Você sabia que figos não são fruta?
Pesquisas e botânica popular revelam que o figo, consumido como fruta em todo o mundo, é na verdade uma infrutescência — um conjunto de pequenos frutos — e depende de uma relação íntima e até macabra com vespas para sua reprodução. Entenda como funciona essa parceria essencial para a perpetuação da espécie e por que há insetos mortos no interior de alguns figos.
Os figos, cultivados há milênios e apreciados tanto in natura quanto em compotas e preparações culinárias, escondem uma biologia surpreendente: tecnicamente, não são frutos simples, mas sim infrutescências, formadas por centenas de pequenos frutos chamados aquênios. É essa multiplicidade que confere ao figo sua textura crocante característica.
Mais intrigante do que sua composição é o método de reprodução adotado por muitas espécies de figueira. A polinização dos figos é realizada por vespas conhecidas como vespa-do-figo (família Agaonidae), em uma relação de mutualismo que a ciência descreve como altamente especializada. As vespas transportam o pólen entre figueiras e, em troca, utilizam o interior do figo como local para depositar ovos e desenvolver larvas.

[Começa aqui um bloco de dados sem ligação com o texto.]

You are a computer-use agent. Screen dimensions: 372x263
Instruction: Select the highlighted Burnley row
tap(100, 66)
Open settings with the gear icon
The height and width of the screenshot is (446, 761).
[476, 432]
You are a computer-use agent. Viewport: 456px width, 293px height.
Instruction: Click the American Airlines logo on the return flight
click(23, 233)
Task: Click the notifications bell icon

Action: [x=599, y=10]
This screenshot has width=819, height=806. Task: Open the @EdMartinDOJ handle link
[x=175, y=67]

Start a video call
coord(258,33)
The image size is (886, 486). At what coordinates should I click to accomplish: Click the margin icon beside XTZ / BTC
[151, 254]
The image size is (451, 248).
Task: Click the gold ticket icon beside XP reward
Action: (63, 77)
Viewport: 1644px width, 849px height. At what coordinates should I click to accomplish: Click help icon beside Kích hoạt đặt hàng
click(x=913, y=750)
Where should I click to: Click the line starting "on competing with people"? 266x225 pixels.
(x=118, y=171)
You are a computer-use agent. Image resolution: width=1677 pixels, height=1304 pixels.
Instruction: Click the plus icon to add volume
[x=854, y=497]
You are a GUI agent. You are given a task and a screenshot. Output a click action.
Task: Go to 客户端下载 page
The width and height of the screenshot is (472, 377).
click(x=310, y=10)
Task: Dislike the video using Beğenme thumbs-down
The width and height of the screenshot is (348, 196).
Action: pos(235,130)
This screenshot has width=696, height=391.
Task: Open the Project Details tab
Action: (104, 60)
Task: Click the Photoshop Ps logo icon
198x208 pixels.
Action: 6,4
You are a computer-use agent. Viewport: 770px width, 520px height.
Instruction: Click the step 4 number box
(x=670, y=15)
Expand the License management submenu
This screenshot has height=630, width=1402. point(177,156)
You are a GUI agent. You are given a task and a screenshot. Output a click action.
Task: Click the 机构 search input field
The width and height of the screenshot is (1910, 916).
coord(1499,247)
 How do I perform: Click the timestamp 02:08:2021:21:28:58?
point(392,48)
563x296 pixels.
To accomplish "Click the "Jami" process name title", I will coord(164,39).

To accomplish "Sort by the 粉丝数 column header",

O ciclo reprodutivo das vespas de figo tem detalhes notáveis: a fêmea da vespa entra no receptáculo do figo — uma estrutura fechada que abriga internamente as flores — para colocar seus ovos. No processo, ela geralmente perde asas e antenas, ficando incapaz de sair. A fêmea morre dentro do figo após a postura, e as larvas se desenvolvem ali. As vespas machos nascem geralmente sem asas; sua função é fecundar as fêmeas e abrir túneis por onde as fêmeas aladas poderão escapar carregando pólen para outras figueiras, completando o ciclo.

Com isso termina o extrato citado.